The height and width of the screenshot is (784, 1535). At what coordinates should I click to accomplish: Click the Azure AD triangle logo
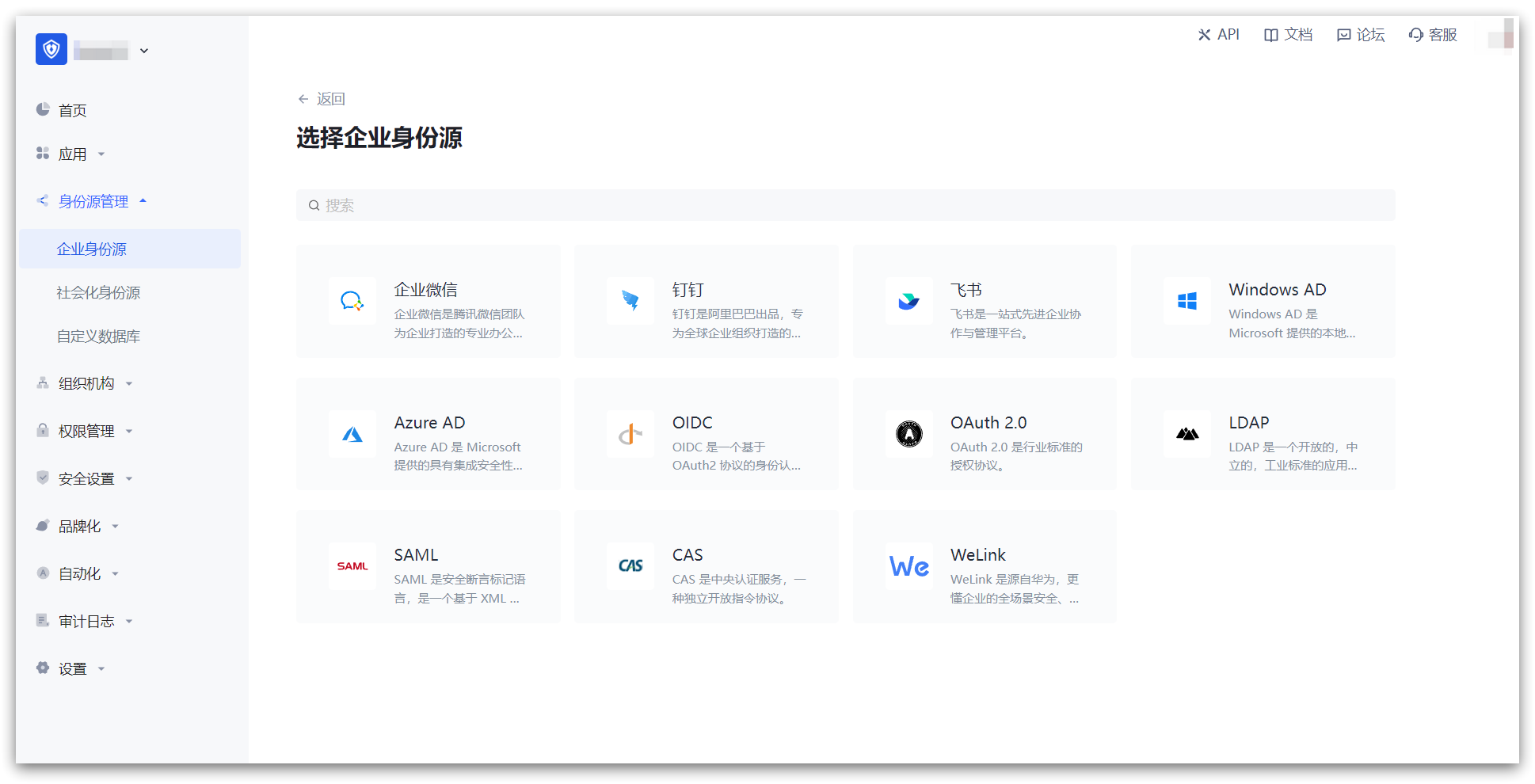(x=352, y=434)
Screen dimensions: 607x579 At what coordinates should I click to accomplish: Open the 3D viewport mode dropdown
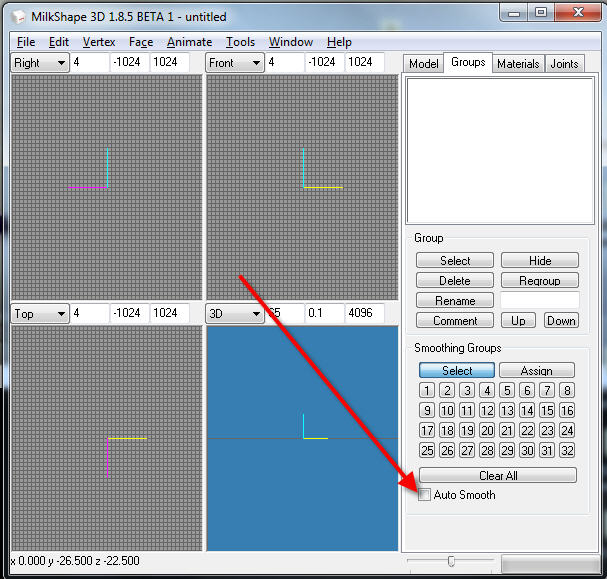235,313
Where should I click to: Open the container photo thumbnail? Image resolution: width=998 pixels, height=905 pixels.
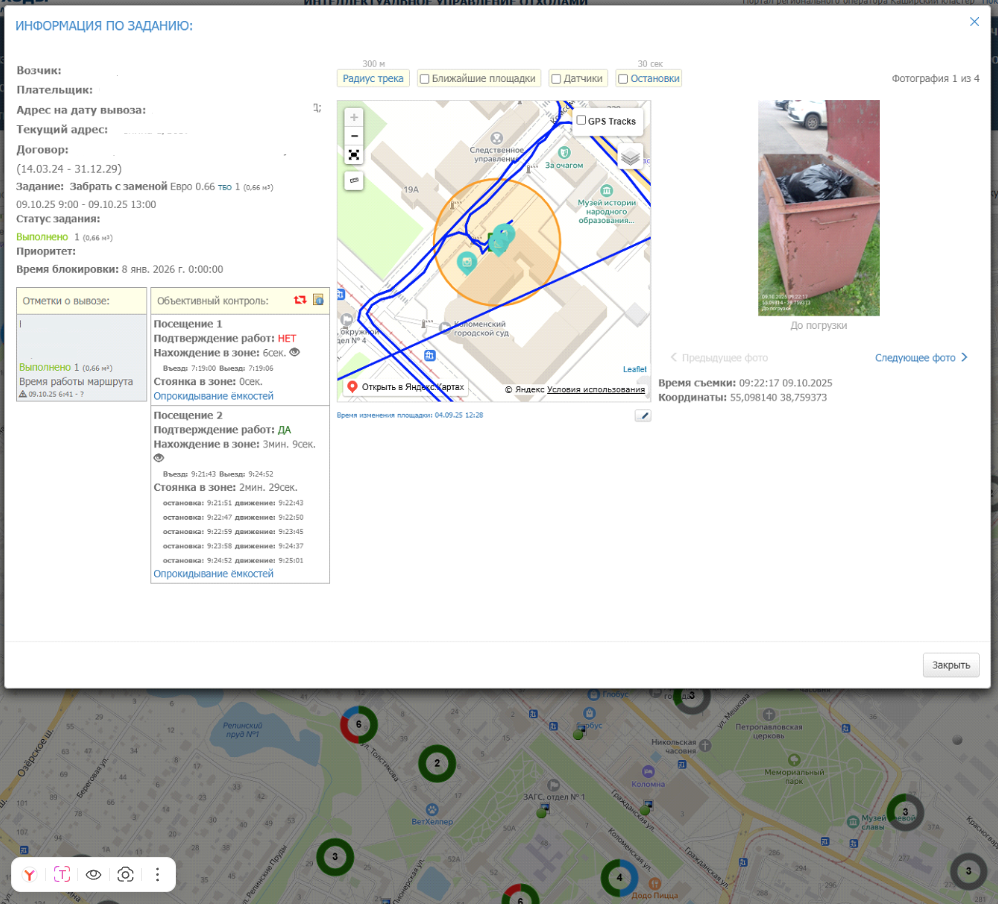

____

Please copy exactly, and only, the lines from the one that contains "Screen dimensions: 607x579" through the last line of the data above, omitting all pictures.

• _Finished task_:
Screen dimensions: 607x579 At what coordinates should I click to accomplish: Open the 3D viewport mode dropdown
235,313
Where should I click to: Open the container photo thumbnail? Image resolution: width=998 pixels, height=905 pixels.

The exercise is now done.